Determine the minimum radius of an atom that will just fit into (a) the tetrahedral interstitial site in FCC nickel and (b) the octahedral interstitial site in BCC lithium.

Solution

(a) For the tetrahedral site in FCC nickel $(a_0 = \pu{3.5167 Å}):$

$$r_\ce{Ni} = \frac{\sqrt{2}(\pu{3.5167 Å})}{4} = \pu{1.243 Å}$$

$r/r_\ce{Ni} = 0.225$ for a tetrahedral site.
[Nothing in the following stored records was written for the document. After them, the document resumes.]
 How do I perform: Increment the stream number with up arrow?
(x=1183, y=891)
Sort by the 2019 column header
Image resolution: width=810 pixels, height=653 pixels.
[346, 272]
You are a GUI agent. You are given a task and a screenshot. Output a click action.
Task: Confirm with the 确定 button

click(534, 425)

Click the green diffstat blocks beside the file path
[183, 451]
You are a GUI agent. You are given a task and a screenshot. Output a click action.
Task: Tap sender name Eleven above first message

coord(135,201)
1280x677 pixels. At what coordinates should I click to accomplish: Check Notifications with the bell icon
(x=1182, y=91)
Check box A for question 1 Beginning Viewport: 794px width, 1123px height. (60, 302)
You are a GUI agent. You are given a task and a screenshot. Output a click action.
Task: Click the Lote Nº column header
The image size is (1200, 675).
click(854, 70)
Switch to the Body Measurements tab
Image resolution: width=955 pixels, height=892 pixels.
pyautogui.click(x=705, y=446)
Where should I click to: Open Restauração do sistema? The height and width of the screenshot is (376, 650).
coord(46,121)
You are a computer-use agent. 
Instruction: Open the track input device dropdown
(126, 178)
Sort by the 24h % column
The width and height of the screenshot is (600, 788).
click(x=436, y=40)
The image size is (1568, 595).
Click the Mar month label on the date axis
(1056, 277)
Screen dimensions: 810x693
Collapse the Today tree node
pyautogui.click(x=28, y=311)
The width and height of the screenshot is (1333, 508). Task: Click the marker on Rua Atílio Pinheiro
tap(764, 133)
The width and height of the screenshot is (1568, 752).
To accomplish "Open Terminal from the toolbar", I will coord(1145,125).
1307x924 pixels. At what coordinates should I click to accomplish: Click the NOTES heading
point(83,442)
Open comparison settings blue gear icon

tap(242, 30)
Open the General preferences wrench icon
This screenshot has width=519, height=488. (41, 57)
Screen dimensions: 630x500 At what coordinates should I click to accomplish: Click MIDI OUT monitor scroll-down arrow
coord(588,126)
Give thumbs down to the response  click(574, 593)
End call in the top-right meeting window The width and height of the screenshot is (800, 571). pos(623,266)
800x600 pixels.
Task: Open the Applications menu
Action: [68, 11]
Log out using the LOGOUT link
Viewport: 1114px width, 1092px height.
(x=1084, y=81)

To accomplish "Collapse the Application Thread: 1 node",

Therefore:

$$r = (\pu{1.243 Å})(0.225) = \pu{0.2797 Å}$$

(b) For the octahedral site in BCC lithium $(a_0 = \pu{3.5089 Å}):$

$$r_\ce{Li} = \frac{\sqrt{3}(\pu{3.5089 Å})}{4} = \pu{1.519 Å}$$

$r/r_\ce{Ni} = 0.414$ for an octahedral site. Therefore:

$$r = (\pu{1.519 Å})(0.414) = \pu{0.629 Å}$$

In the BCC crystal lattice the radius ratio for the octahedral site, as I learnt it is $~0.155,$ which is derived taking into account the distance between two body centered atoms.

However, in the above answer the radius ratio used is $~0.414,$ which as I've learnt is the radius ratio for the octahedral interstitial site in a FCC crystal lattice.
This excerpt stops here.